Reports: G3 48410-G3: High Oxidation State, Late Transition Metals Featuring Metal-Ligand Multiple Bonds: Strategies for Sequential C-H Bond Activation and Functionalization

Theodore A. Betley, Harvard University

The subject of our award was for the discovery of iron-based C-H bond functionalization catalysts. Towards this end, we have synthesized a family of semi-porphyrin ligands (dipyrromethenes) to form Fe(II) coordination compounds. This involves extensive organic and inorganic synthetic procedures. Routine characterization involves multi-nuclear NMR, 57Fe Mossbauer, EPR, SQUID magnetometry, cyclic voltammetry, and UV-Vis absorption spectroscopy. Reactive intermediates have been modeled using Gaussian 3.0 software packages purchased in the department.

Room temperature, catalytic C–H bond amination and olefin aziridination have been observed from the reaction of organic azides with a simple iron(II) coordination complex.
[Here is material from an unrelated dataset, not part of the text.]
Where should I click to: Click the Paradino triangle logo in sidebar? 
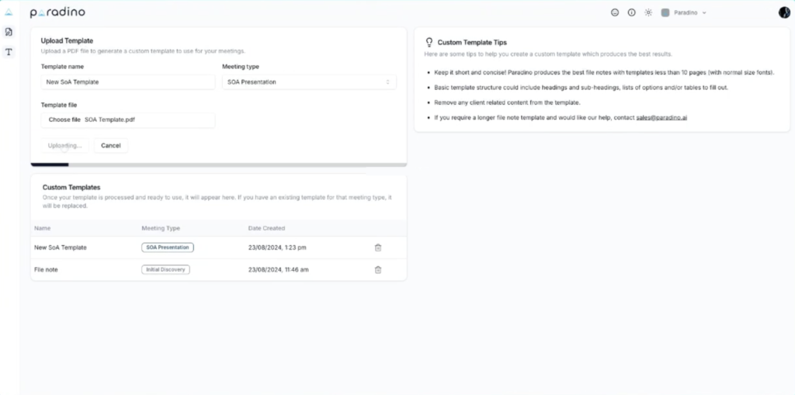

Isolation of a reactive intermediate reveals the putative nitrene-delivery precursor to be a high-spin (S = 2) iron complex featuring a terminal imido ligand. Crystallographic, spectroscopic, and theoretical analyses suggest a formulation for this reactive species to be a high-spin iron(III) center antiferromagnetically coupled to an imido-based radical. We proposed the catalytic activity of the iron imido is directly attributable to its electronic structure. Our findings have contributed to the fields of organomellic, inorganic, and bioinorganic research in the following two ways: 1. We have identified a simple iron-based catalyst that rivals the efficacy of dirhodium catalysts for atom and group transfer reactions. During the funding period we hope to make our catalysts viable alternatives to expensive rhodium-based catalysts. 2. We have isolated a previously uncharacterized metal-ligand multiple bond formulation. Traditional iron-based catalysts are thought to be mediated by Fe(II)-Fe(IV) cycles, while we have established that the operativecatalytic species is Fe(III) with a ligand based-radical. Similar electronic formulations have been proposed for Fe(oxo) transferases in biochemical cycles (as ferric oxyl radicals) and for related Cu-based nitrene transfer catalysts (reported by Warren and coworkers). Our isolation of this reactive intermediate is a first in the field and suggests a reformulation of how catalytic group transfer processes operate.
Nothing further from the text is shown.